▶ _YOUR OBJECTIVE_:
The data must be transcribed exactly, with no line missing.

▶ _ENTRIES SUPPLIED_:
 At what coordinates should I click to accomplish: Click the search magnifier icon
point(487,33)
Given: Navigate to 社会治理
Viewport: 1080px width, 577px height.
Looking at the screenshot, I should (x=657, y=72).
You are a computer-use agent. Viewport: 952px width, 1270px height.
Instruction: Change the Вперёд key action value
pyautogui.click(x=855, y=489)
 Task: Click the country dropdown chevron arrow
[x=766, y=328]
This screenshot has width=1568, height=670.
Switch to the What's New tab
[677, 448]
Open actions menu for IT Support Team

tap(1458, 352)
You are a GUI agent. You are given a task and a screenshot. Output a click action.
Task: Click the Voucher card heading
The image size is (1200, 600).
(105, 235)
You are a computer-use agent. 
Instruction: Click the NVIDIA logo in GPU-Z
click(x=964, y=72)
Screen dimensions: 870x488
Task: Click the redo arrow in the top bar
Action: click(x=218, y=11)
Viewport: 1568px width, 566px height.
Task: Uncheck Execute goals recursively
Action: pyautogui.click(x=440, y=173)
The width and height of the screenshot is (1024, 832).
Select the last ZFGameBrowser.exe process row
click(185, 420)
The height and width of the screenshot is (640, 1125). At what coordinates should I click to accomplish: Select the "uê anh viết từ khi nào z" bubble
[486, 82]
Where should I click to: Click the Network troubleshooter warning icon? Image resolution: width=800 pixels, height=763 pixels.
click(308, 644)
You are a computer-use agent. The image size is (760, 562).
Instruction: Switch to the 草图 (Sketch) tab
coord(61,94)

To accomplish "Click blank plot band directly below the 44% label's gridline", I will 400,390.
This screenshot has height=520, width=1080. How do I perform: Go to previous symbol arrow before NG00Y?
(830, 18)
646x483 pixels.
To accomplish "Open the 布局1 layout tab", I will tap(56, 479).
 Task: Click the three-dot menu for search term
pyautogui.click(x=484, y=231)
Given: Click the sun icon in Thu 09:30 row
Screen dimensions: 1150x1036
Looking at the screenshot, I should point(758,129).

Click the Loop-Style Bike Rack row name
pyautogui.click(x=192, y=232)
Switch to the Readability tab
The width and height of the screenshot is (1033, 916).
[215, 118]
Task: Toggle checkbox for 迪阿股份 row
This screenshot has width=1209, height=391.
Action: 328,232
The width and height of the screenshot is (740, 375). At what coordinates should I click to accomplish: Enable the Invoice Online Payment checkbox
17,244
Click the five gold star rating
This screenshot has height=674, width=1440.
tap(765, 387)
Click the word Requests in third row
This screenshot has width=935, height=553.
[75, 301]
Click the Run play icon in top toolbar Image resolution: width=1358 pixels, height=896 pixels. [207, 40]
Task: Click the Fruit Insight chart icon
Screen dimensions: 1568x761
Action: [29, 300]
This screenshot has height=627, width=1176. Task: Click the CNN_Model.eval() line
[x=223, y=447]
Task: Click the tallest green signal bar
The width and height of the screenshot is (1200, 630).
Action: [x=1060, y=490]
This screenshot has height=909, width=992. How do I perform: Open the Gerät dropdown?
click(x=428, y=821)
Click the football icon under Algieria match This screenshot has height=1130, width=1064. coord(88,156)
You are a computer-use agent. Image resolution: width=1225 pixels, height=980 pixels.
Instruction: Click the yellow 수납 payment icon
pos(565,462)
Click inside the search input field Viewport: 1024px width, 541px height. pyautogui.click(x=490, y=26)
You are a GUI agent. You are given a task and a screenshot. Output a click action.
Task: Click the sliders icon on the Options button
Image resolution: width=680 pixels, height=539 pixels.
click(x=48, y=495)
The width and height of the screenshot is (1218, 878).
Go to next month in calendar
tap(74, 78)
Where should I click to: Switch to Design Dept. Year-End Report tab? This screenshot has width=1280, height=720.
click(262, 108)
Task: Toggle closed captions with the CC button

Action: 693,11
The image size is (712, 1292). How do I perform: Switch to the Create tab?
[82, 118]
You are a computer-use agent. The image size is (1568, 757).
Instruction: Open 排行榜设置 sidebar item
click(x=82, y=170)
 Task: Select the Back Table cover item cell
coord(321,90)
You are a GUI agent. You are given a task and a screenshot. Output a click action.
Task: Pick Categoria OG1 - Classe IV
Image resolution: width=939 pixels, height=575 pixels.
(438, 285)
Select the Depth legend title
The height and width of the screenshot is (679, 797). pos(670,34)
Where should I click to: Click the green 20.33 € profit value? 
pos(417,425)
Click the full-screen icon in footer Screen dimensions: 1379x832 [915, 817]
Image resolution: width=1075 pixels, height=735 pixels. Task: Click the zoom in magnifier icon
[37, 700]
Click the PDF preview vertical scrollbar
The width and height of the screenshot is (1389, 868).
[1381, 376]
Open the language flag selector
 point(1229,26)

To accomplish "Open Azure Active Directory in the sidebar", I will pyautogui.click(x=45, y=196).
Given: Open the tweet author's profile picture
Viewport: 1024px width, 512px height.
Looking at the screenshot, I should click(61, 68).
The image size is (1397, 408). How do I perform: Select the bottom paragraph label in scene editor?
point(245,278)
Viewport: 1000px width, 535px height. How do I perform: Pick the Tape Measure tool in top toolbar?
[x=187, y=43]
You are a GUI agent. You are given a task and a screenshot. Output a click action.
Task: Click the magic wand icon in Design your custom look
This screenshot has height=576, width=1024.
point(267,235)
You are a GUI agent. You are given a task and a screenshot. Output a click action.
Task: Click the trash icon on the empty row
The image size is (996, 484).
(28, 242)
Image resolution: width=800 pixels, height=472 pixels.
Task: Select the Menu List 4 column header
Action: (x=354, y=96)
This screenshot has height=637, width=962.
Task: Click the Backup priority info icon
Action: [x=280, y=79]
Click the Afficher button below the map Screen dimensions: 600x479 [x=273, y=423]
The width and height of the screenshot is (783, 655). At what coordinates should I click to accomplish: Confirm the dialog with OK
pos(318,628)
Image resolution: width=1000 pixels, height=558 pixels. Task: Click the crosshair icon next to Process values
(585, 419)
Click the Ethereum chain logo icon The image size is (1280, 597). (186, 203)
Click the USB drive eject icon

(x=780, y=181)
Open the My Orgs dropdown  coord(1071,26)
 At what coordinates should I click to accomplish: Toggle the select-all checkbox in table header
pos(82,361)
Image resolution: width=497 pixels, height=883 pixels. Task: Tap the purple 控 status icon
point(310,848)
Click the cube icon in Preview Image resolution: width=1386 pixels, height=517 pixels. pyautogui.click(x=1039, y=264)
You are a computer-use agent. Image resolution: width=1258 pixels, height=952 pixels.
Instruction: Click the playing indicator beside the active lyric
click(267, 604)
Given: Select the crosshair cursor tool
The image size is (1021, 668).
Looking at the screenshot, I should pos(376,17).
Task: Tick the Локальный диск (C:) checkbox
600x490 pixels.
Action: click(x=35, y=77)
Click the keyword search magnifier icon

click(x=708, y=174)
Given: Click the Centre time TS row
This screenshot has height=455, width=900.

▶ _EXPECTED ANSWER_:
 At what coordinates should I click to accomplish: Click the search magnifier icon
point(487,33)
Given: Navigate to 社会治理
Viewport: 1080px width, 577px height.
Looking at the screenshot, I should (x=657, y=72).
You are a computer-use agent. Viewport: 952px width, 1270px height.
Instruction: Change the Вперёд key action value
pyautogui.click(x=855, y=489)
 Task: Click the country dropdown chevron arrow
[x=766, y=328]
This screenshot has width=1568, height=670.
Switch to the What's New tab
[677, 448]
Open actions menu for IT Support Team

tap(1458, 352)
You are a GUI agent. You are given a task and a screenshot. Output a click action.
Task: Click the Voucher card heading
The image size is (1200, 600).
(105, 235)
You are a computer-use agent. 
Instruction: Click the NVIDIA logo in GPU-Z
click(x=964, y=72)
Screen dimensions: 870x488
Task: Click the redo arrow in the top bar
Action: click(x=218, y=11)
Viewport: 1568px width, 566px height.
Task: Uncheck Execute goals recursively
Action: pyautogui.click(x=440, y=173)
The width and height of the screenshot is (1024, 832).
Select the last ZFGameBrowser.exe process row
click(185, 420)
The height and width of the screenshot is (640, 1125). At what coordinates should I click to accomplish: Select the "uê anh viết từ khi nào z" bubble
[486, 82]
Where should I click to: Click the Network troubleshooter warning icon? Image resolution: width=800 pixels, height=763 pixels.
click(308, 644)
You are a computer-use agent. The image size is (760, 562).
Instruction: Switch to the 草图 (Sketch) tab
coord(61,94)

To accomplish "Click blank plot band directly below the 44% label's gridline", I will 400,390.
This screenshot has height=520, width=1080. How do I perform: Go to previous symbol arrow before NG00Y?
(830, 18)
646x483 pixels.
To accomplish "Open the 布局1 layout tab", I will tap(56, 479).
 Task: Click the three-dot menu for search term
pyautogui.click(x=484, y=231)
Given: Click the sun icon in Thu 09:30 row
Screen dimensions: 1150x1036
Looking at the screenshot, I should point(758,129).

Click the Loop-Style Bike Rack row name
pyautogui.click(x=192, y=232)
Switch to the Readability tab
The width and height of the screenshot is (1033, 916).
[215, 118]
Task: Toggle checkbox for 迪阿股份 row
This screenshot has width=1209, height=391.
Action: 328,232
The width and height of the screenshot is (740, 375). At what coordinates should I click to accomplish: Enable the Invoice Online Payment checkbox
17,244
Click the five gold star rating
This screenshot has height=674, width=1440.
tap(765, 387)
Click the word Requests in third row
This screenshot has width=935, height=553.
[75, 301]
Click the Run play icon in top toolbar Image resolution: width=1358 pixels, height=896 pixels. [207, 40]
Task: Click the Fruit Insight chart icon
Screen dimensions: 1568x761
Action: [29, 300]
This screenshot has height=627, width=1176. Task: Click the CNN_Model.eval() line
[x=223, y=447]
Task: Click the tallest green signal bar
The width and height of the screenshot is (1200, 630).
Action: [x=1060, y=490]
This screenshot has height=909, width=992. How do I perform: Open the Gerät dropdown?
click(x=428, y=821)
Click the football icon under Algieria match This screenshot has height=1130, width=1064. coord(88,156)
You are a computer-use agent. Image resolution: width=1225 pixels, height=980 pixels.
Instruction: Click the yellow 수납 payment icon
pos(565,462)
Click inside the search input field Viewport: 1024px width, 541px height. pyautogui.click(x=490, y=26)
You are a GUI agent. You are given a task and a screenshot. Output a click action.
Task: Click the sliders icon on the Options button
Image resolution: width=680 pixels, height=539 pixels.
click(x=48, y=495)
The width and height of the screenshot is (1218, 878).
Go to next month in calendar
tap(74, 78)
Where should I click to: Switch to Design Dept. Year-End Report tab? This screenshot has width=1280, height=720.
click(262, 108)
Task: Toggle closed captions with the CC button

Action: 693,11
The image size is (712, 1292). How do I perform: Switch to the Create tab?
[82, 118]
You are a computer-use agent. The image size is (1568, 757).
Instruction: Open 排行榜设置 sidebar item
click(x=82, y=170)
 Task: Select the Back Table cover item cell
coord(321,90)
You are a GUI agent. You are given a task and a screenshot. Output a click action.
Task: Pick Categoria OG1 - Classe IV
Image resolution: width=939 pixels, height=575 pixels.
(438, 285)
Select the Depth legend title
The height and width of the screenshot is (679, 797). pos(670,34)
Where should I click to: Click the green 20.33 € profit value? 
pos(417,425)
Click the full-screen icon in footer Screen dimensions: 1379x832 [915, 817]
Image resolution: width=1075 pixels, height=735 pixels. Task: Click the zoom in magnifier icon
[37, 700]
Click the PDF preview vertical scrollbar
The width and height of the screenshot is (1389, 868).
[1381, 376]
Open the language flag selector
 point(1229,26)

To accomplish "Open Azure Active Directory in the sidebar", I will pyautogui.click(x=45, y=196).
Given: Open the tweet author's profile picture
Viewport: 1024px width, 512px height.
Looking at the screenshot, I should click(61, 68).
The image size is (1397, 408). How do I perform: Select the bottom paragraph label in scene editor?
point(245,278)
Viewport: 1000px width, 535px height. How do I perform: Pick the Tape Measure tool in top toolbar?
[x=187, y=43]
You are a GUI agent. You are given a task and a screenshot. Output a click action.
Task: Click the magic wand icon in Design your custom look
This screenshot has height=576, width=1024.
point(267,235)
You are a GUI agent. You are given a task and a screenshot. Output a click action.
Task: Click the trash icon on the empty row
The image size is (996, 484).
(28, 242)
Image resolution: width=800 pixels, height=472 pixels.
Task: Select the Menu List 4 column header
Action: (x=354, y=96)
This screenshot has height=637, width=962.
Task: Click the Backup priority info icon
Action: [x=280, y=79]
Click the Afficher button below the map Screen dimensions: 600x479 [x=273, y=423]
The width and height of the screenshot is (783, 655). At what coordinates should I click to accomplish: Confirm the dialog with OK
pos(318,628)
Image resolution: width=1000 pixels, height=558 pixels. Task: Click the crosshair icon next to Process values
(585, 419)
Click the Ethereum chain logo icon The image size is (1280, 597). (186, 203)
Click the USB drive eject icon

(x=780, y=181)
Open the My Orgs dropdown  coord(1071,26)
 At what coordinates should I click to accomplish: Toggle the select-all checkbox in table header
pos(82,361)
Image resolution: width=497 pixels, height=883 pixels. Task: Tap the purple 控 status icon
point(310,848)
Click the cube icon in Preview Image resolution: width=1386 pixels, height=517 pixels. pyautogui.click(x=1039, y=264)
You are a computer-use agent. Image resolution: width=1258 pixels, height=952 pixels.
Instruction: Click the playing indicator beside the active lyric
click(267, 604)
Given: Select the crosshair cursor tool
The image size is (1021, 668).
Looking at the screenshot, I should pos(376,17).
Task: Tick the Локальный диск (C:) checkbox
600x490 pixels.
Action: click(x=35, y=77)
Click the keyword search magnifier icon

click(x=708, y=174)
Given: Click the Centre time TS row
This screenshot has height=455, width=900.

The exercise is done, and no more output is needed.